• The records
• • • •

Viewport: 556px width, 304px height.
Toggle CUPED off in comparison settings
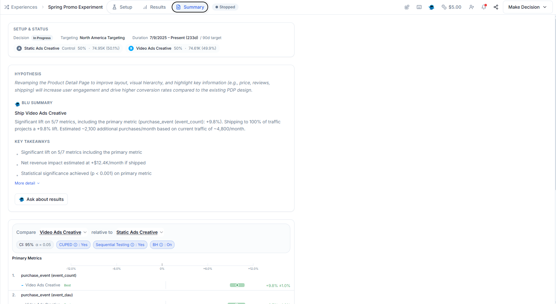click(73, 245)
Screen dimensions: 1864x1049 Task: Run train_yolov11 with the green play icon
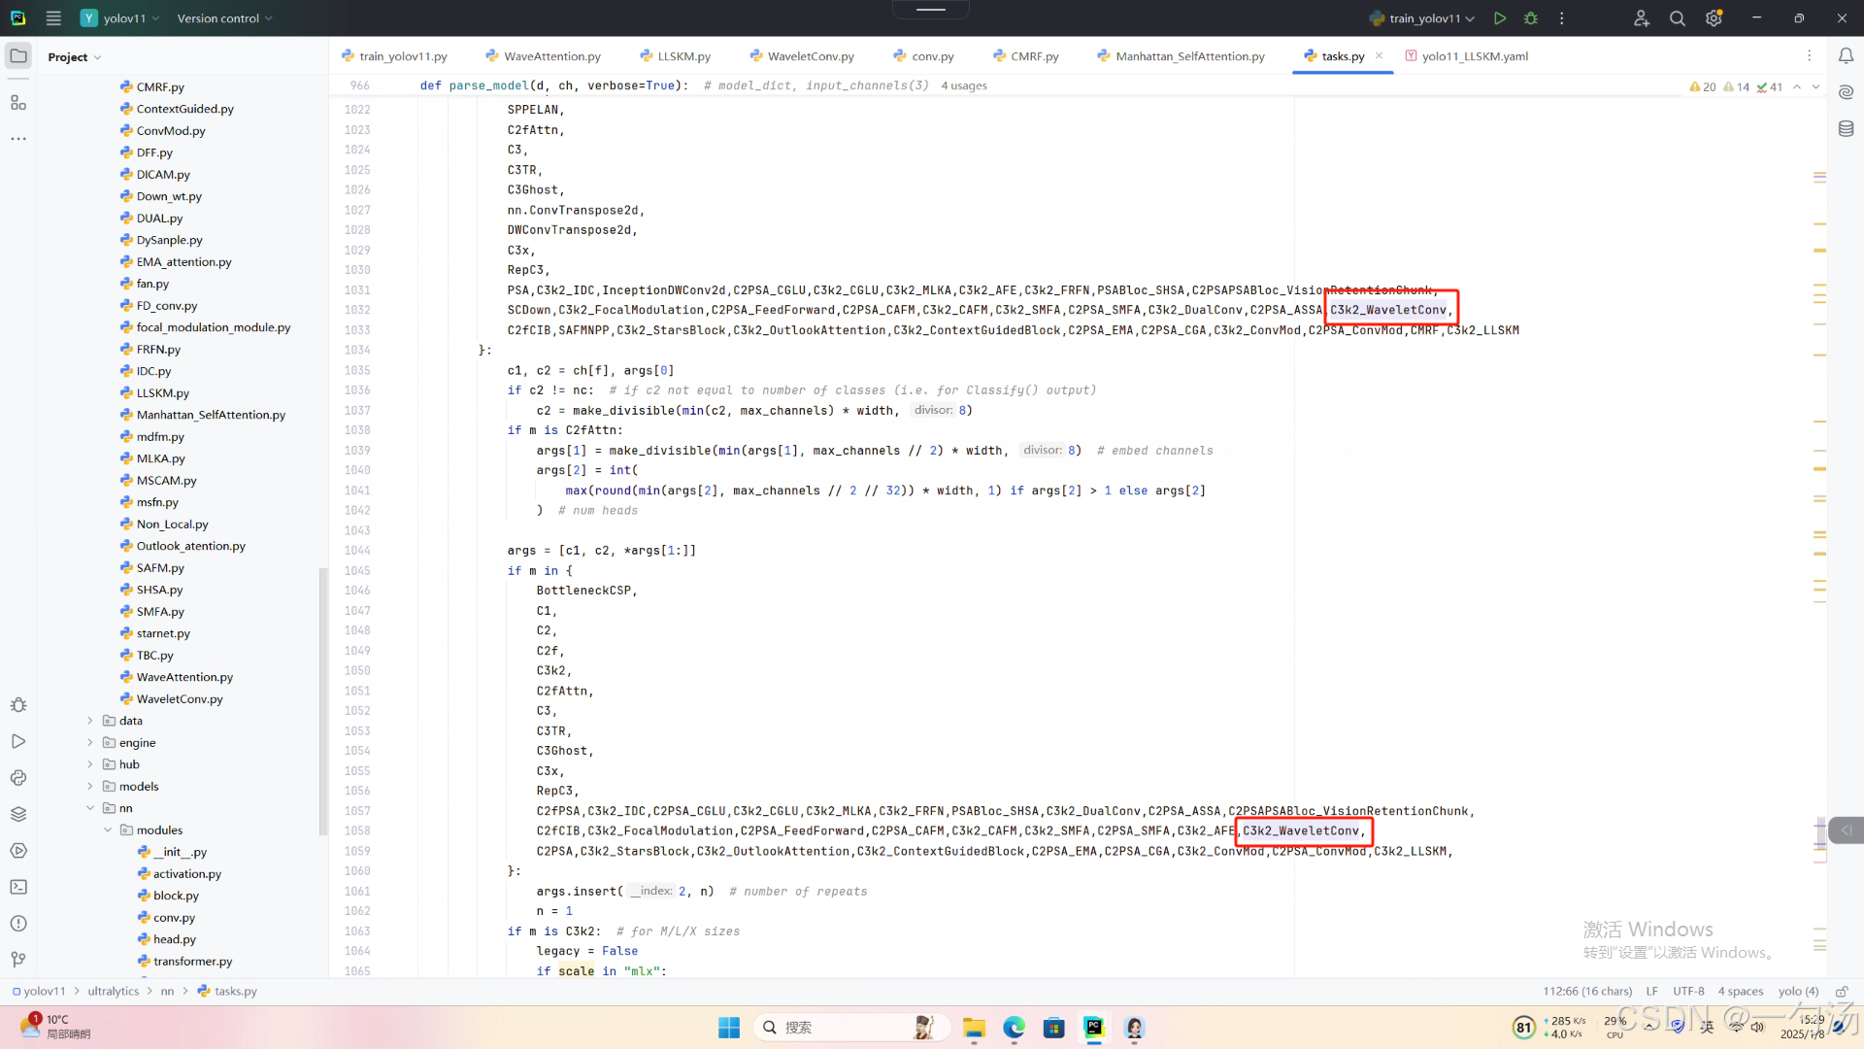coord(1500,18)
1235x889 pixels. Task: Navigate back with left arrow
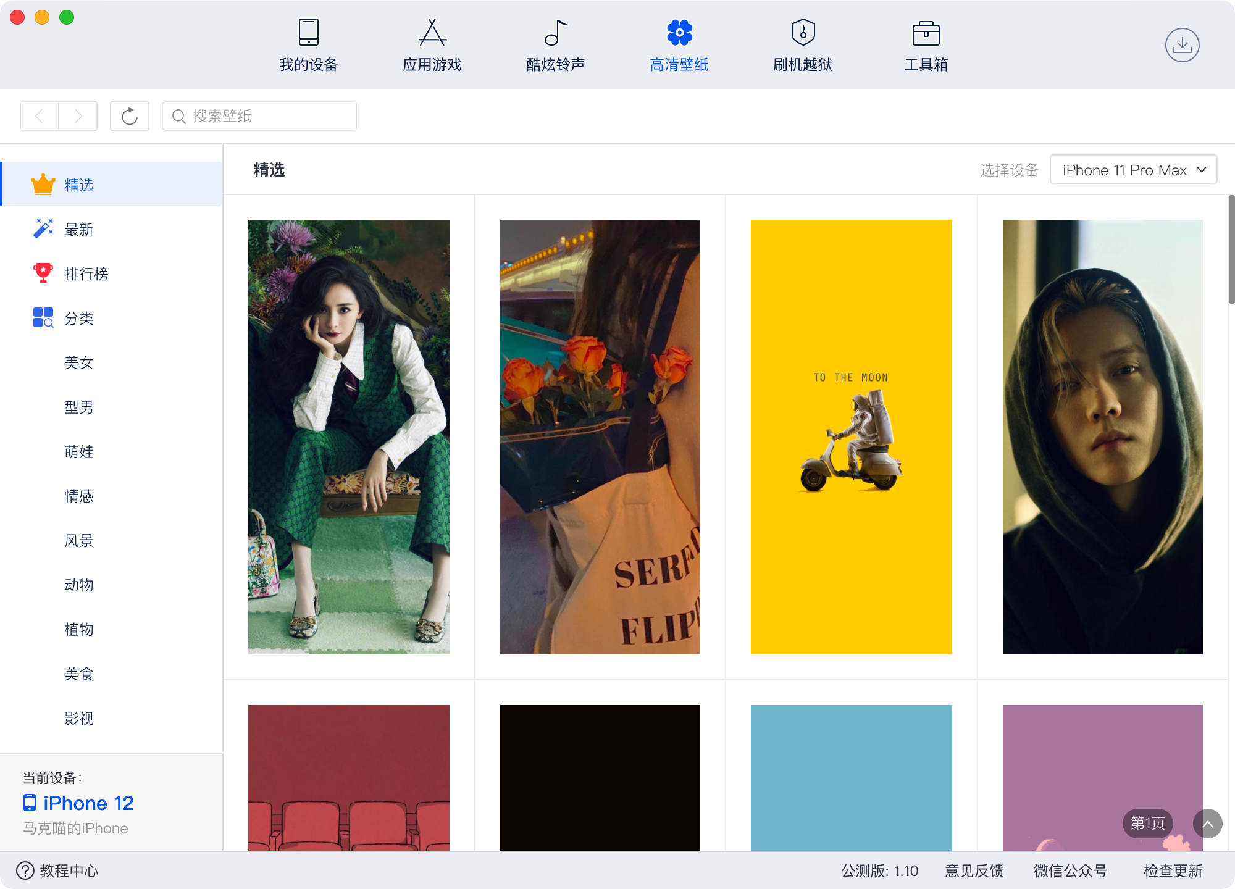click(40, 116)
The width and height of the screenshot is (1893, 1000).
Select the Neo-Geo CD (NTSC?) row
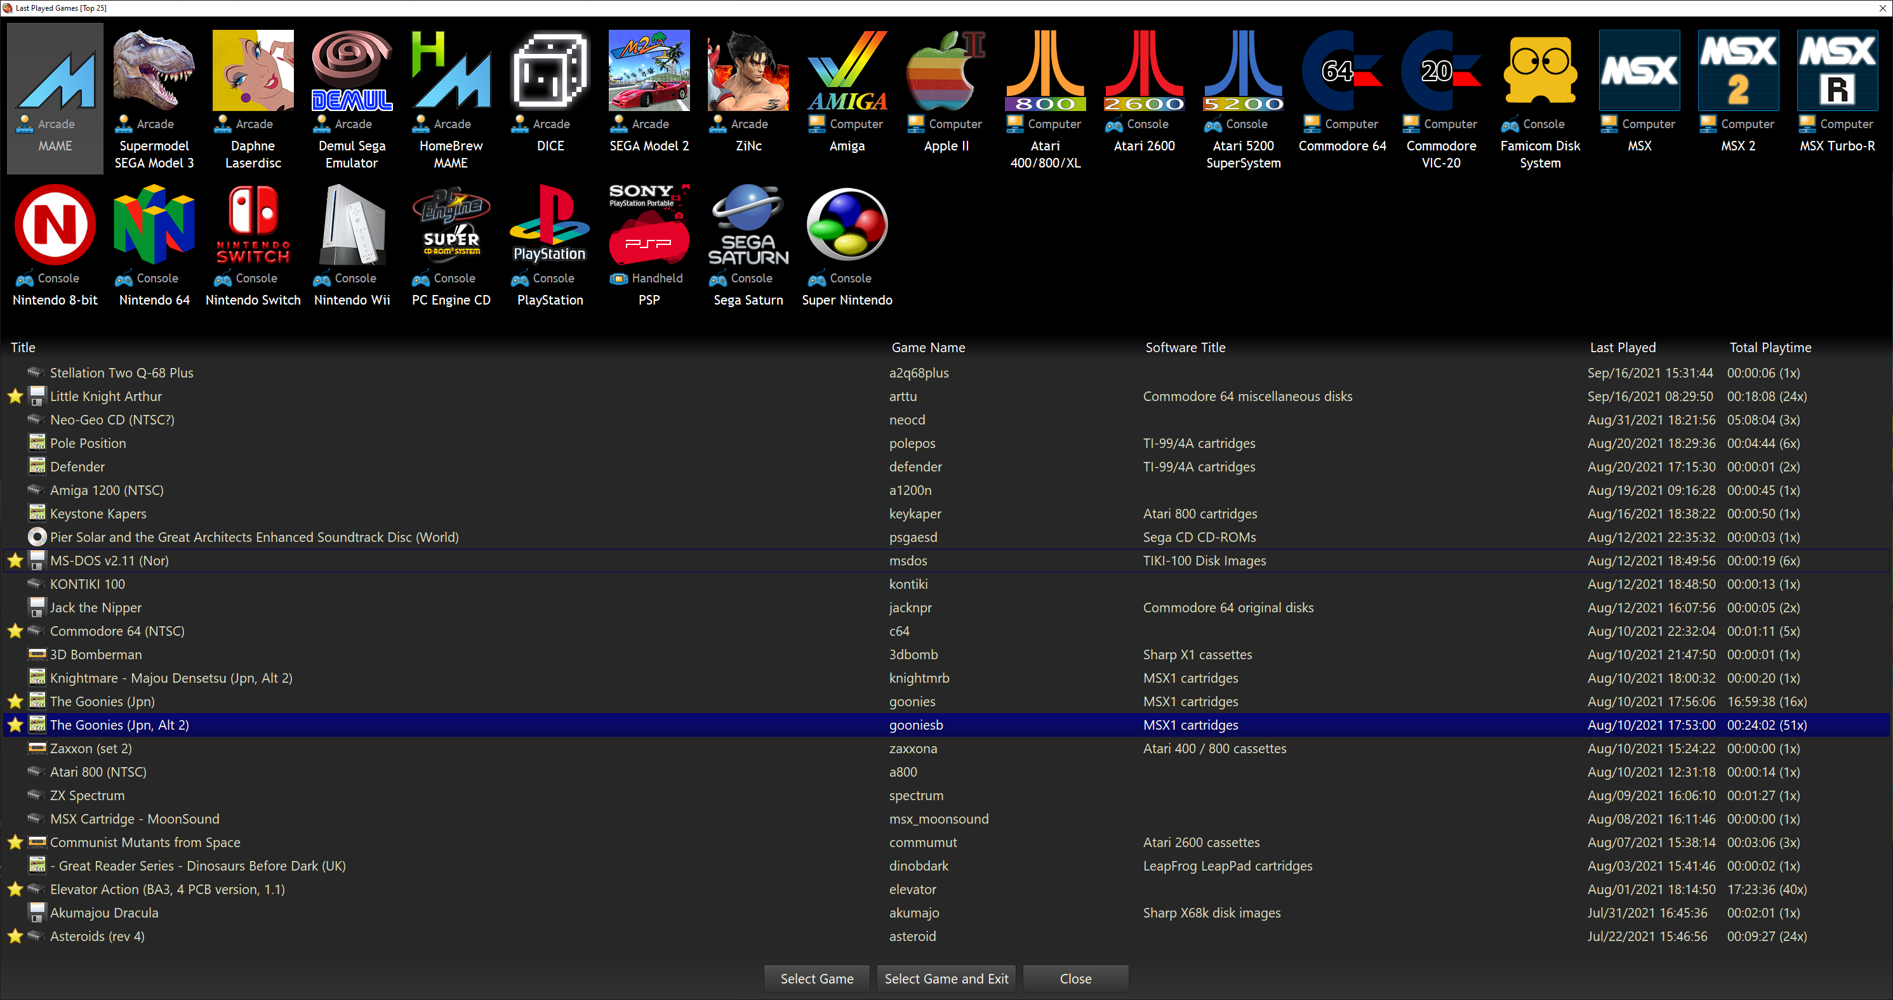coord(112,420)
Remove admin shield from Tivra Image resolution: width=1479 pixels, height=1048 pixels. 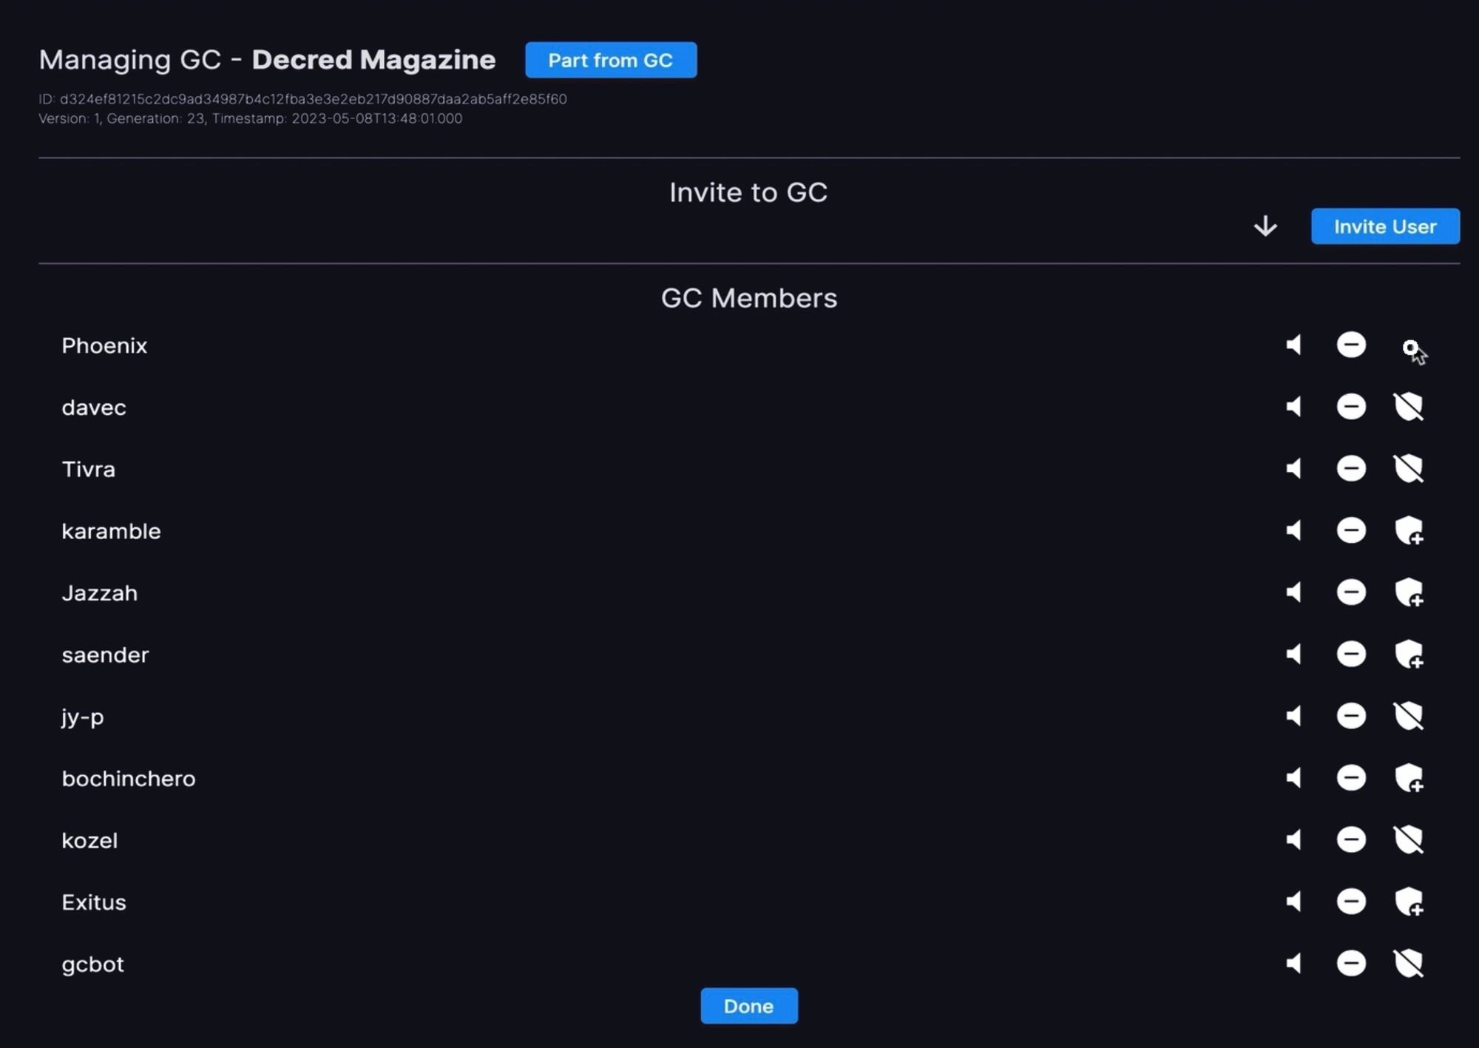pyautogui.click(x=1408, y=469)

• • • •

Restate only the lines running from the start of the material above through the line containing "The width and", ends included. No pictures.

• Output for this exercise
Viewport: 556px width, 304px height.
Toggle CUPED off in comparison settings
click(73, 245)
Screen dimensions: 1864x1049 Task: Run train_yolov11 with the green play icon
coord(1500,18)
1235x889 pixels. Task: Navigate back with left arrow
click(40, 116)
The width and height of the screenshot is (1893, 1000).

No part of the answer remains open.